-- BEGIN Data supplied --

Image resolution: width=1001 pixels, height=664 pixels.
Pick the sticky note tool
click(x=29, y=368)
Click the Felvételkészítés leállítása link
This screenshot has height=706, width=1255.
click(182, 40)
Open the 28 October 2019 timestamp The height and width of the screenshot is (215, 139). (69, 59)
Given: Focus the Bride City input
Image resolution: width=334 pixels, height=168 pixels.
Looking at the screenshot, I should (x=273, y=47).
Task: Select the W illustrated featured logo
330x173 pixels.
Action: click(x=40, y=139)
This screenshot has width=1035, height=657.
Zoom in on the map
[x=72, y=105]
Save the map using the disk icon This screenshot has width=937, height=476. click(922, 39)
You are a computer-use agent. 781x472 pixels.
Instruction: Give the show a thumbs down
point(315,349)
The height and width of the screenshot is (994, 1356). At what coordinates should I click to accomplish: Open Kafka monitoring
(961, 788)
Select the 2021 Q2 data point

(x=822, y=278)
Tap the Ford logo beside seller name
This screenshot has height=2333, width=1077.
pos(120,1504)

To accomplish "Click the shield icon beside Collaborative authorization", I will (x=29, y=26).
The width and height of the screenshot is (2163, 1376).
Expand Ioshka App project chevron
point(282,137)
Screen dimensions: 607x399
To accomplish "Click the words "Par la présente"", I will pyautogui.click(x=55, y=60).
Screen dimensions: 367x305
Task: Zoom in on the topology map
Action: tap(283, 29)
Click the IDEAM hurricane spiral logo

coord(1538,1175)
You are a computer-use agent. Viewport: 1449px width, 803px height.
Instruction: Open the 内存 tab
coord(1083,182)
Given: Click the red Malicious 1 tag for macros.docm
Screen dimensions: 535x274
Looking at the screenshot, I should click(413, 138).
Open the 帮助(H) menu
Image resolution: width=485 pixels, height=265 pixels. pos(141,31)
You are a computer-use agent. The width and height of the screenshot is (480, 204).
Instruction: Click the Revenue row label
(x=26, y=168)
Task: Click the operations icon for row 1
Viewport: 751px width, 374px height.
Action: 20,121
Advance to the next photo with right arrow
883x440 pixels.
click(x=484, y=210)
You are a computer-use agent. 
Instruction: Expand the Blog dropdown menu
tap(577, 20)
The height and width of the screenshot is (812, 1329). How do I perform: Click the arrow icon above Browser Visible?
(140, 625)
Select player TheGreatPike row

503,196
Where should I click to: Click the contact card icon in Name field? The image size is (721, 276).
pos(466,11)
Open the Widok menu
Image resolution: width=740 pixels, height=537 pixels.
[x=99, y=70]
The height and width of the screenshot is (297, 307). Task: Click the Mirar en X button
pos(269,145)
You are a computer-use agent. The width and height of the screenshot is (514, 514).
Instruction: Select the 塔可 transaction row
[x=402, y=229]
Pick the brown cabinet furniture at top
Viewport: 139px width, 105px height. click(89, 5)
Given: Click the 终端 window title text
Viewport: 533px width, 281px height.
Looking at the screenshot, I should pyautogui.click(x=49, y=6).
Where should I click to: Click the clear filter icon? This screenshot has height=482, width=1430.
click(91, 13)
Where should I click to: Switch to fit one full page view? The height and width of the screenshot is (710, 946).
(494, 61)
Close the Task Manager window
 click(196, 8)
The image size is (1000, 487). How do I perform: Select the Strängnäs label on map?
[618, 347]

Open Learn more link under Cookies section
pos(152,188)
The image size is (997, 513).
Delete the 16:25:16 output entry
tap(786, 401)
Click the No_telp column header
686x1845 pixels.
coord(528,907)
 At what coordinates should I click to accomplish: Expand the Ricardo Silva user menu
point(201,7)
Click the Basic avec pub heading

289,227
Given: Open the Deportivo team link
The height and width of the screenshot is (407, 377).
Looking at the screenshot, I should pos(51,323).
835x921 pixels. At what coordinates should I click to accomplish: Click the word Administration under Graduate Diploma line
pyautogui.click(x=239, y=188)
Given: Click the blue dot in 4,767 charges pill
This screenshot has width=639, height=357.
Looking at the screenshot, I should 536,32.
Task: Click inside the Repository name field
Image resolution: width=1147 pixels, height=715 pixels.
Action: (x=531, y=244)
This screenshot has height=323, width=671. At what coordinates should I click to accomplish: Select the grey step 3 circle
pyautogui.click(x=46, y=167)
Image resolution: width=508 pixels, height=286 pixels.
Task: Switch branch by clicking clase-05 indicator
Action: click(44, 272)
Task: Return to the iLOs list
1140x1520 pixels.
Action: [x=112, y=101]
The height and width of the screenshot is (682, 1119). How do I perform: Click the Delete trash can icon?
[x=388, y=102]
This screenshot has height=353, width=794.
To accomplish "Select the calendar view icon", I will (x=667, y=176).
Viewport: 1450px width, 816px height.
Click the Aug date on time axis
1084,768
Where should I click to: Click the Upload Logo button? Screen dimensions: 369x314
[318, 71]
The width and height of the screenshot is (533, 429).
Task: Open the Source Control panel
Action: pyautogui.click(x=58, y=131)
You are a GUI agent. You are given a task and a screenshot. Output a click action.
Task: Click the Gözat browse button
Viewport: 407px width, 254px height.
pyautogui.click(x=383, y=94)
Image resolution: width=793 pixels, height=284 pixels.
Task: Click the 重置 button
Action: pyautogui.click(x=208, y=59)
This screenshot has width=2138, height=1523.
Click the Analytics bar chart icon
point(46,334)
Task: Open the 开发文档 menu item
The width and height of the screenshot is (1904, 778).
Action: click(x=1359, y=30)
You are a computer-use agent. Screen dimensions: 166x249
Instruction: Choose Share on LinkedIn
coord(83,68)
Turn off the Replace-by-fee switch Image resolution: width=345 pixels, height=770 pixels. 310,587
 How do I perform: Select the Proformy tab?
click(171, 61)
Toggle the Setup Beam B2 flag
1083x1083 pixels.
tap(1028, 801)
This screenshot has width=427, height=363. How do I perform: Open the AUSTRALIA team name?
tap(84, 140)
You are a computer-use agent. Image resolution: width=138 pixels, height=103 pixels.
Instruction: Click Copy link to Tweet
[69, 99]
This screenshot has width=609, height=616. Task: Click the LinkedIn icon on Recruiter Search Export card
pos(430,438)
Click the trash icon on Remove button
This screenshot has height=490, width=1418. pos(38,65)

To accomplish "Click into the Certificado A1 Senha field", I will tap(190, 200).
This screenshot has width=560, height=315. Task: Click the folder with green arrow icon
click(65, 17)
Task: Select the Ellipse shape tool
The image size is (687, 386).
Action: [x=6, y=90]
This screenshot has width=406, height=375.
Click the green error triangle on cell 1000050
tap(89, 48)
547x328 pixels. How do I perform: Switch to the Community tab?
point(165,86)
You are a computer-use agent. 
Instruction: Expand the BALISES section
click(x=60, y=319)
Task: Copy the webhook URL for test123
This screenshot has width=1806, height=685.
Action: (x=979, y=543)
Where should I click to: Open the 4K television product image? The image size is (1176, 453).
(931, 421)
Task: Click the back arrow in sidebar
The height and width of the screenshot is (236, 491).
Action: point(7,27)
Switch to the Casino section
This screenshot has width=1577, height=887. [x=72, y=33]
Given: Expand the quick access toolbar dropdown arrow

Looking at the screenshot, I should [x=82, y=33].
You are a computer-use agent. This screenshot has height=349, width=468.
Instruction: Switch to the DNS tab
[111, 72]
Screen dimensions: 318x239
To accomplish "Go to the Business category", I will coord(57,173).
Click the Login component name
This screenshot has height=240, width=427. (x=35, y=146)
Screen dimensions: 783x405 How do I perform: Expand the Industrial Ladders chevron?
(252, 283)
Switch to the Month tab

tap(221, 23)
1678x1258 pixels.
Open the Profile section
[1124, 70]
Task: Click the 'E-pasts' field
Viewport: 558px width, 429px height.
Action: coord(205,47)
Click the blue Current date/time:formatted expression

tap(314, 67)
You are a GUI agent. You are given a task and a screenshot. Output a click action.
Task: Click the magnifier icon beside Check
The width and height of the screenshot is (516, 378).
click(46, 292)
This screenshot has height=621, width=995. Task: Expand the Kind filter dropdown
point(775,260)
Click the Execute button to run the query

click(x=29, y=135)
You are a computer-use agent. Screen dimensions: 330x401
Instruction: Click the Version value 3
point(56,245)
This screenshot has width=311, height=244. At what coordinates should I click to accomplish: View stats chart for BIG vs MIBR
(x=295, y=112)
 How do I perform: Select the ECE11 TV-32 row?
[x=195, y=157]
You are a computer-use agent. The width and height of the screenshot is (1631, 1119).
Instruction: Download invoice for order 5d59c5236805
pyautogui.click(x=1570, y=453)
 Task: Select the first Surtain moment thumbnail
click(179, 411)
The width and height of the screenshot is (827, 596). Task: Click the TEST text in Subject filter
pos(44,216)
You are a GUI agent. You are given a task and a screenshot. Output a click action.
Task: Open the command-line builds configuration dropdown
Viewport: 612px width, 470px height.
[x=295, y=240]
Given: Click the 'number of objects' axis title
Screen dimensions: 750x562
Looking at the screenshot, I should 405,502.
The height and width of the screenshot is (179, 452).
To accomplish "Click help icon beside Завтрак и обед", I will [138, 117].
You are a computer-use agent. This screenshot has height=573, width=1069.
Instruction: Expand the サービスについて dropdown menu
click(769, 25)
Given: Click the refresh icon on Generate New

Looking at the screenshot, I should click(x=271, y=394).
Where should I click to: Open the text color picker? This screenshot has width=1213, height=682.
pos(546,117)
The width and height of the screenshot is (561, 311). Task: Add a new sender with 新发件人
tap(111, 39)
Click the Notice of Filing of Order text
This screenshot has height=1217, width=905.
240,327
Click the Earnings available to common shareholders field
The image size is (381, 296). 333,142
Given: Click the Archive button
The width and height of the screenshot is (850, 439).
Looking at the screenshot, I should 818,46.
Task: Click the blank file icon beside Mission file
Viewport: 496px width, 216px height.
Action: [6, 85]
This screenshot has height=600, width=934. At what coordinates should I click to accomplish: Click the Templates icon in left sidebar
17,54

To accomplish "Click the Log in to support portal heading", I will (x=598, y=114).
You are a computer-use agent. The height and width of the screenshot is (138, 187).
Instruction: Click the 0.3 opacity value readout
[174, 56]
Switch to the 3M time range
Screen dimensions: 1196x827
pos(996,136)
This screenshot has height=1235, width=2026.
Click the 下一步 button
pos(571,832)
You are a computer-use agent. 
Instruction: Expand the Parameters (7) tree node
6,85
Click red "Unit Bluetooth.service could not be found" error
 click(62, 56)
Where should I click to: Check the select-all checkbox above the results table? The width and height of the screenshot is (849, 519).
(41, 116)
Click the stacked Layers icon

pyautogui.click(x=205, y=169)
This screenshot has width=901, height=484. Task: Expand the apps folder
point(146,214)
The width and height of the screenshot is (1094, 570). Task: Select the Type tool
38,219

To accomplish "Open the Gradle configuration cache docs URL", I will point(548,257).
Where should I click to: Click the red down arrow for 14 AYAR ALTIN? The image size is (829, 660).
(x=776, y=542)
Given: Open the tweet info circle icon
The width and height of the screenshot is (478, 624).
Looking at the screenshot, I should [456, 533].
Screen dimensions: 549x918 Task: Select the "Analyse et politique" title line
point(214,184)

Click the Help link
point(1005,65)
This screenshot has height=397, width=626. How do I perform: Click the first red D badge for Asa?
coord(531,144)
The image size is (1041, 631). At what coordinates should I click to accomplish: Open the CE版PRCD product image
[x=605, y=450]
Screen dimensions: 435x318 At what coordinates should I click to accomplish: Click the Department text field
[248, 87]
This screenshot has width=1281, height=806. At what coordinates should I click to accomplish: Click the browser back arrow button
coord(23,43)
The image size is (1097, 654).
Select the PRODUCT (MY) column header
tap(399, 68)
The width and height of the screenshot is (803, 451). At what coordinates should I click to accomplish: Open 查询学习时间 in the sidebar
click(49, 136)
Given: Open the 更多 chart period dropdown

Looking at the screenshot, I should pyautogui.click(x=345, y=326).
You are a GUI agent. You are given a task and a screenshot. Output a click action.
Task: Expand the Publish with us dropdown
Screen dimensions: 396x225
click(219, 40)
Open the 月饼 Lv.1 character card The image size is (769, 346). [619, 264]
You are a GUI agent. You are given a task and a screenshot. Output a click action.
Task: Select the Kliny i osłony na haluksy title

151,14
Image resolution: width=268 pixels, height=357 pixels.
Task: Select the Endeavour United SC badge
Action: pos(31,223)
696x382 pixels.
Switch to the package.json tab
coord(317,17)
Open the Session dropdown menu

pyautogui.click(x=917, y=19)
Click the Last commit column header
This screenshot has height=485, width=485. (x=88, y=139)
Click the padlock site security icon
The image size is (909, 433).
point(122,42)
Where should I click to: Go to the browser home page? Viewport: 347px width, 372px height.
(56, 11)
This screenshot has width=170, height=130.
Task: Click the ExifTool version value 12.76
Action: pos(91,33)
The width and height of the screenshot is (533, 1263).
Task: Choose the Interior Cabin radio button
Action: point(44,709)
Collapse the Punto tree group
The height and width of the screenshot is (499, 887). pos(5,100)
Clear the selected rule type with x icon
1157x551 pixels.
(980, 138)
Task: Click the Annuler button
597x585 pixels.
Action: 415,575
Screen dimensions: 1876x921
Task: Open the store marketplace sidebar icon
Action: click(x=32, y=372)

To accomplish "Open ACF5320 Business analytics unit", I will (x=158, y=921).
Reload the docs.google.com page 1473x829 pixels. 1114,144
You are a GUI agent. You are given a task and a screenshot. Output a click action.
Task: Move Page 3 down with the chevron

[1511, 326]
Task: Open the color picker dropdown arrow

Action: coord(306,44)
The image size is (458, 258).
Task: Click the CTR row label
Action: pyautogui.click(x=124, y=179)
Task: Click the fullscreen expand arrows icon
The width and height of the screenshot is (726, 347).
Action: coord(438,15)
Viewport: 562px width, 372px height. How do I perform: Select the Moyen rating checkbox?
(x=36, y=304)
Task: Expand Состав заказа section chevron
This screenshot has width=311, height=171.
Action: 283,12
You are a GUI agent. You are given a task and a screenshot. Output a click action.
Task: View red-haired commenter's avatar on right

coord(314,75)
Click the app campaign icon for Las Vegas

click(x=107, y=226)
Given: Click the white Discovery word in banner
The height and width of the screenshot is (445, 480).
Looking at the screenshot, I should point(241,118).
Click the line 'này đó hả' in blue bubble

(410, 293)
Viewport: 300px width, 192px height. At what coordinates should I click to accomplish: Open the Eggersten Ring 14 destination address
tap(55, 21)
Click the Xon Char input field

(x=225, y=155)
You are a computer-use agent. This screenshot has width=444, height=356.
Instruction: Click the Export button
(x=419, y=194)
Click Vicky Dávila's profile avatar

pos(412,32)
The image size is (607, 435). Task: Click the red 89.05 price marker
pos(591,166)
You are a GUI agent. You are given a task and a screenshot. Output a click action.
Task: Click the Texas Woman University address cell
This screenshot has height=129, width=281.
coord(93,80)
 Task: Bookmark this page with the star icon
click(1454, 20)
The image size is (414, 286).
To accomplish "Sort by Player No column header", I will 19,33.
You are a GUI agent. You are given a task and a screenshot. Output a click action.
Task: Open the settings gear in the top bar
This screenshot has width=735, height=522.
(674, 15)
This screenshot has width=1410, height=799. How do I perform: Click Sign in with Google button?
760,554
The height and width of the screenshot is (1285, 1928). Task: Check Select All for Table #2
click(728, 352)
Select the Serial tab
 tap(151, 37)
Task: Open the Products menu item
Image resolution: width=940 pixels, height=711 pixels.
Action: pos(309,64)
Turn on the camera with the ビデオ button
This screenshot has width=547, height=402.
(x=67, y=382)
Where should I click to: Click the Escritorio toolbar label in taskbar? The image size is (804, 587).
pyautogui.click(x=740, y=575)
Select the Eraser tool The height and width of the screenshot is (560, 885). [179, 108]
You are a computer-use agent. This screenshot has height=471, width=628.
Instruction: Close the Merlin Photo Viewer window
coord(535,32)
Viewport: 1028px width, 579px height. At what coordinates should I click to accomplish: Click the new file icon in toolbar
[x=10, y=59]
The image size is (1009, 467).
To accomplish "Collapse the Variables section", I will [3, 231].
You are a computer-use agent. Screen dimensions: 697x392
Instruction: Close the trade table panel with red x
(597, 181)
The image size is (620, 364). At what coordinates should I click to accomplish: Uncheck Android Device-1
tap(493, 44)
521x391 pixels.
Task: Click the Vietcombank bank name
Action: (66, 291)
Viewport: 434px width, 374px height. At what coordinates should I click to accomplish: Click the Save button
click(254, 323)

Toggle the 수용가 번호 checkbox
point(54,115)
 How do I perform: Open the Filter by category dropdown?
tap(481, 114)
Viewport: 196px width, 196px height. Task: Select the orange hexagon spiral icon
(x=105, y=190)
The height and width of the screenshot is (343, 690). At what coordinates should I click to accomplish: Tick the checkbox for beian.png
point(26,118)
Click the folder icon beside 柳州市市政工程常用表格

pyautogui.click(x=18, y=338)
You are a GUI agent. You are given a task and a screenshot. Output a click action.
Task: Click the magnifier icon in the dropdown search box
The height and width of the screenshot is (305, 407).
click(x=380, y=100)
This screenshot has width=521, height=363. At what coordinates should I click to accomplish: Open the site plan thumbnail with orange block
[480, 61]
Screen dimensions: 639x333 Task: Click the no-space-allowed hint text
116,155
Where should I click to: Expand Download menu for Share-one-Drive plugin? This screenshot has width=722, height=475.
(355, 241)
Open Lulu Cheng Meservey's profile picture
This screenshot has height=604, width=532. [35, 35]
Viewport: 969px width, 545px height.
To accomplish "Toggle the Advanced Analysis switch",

-- END Data supplied --

Problem details> Starting at the first of the rows above and ending at the row that contains "Save the map", change "sticky note tool" to "eraser tool" and rewrite those rows with everything else left unchanged.

Task output>
Image resolution: width=1001 pixels, height=664 pixels.
Pick the eraser tool
click(x=29, y=368)
Click the Felvételkészítés leállítása link
This screenshot has height=706, width=1255.
click(182, 40)
Open the 28 October 2019 timestamp The height and width of the screenshot is (215, 139). (69, 59)
Given: Focus the Bride City input
Image resolution: width=334 pixels, height=168 pixels.
Looking at the screenshot, I should (x=273, y=47).
Task: Select the W illustrated featured logo
330x173 pixels.
Action: click(x=40, y=139)
This screenshot has width=1035, height=657.
Zoom in on the map
[x=72, y=105]
Save the map using the disk icon This screenshot has width=937, height=476. click(922, 39)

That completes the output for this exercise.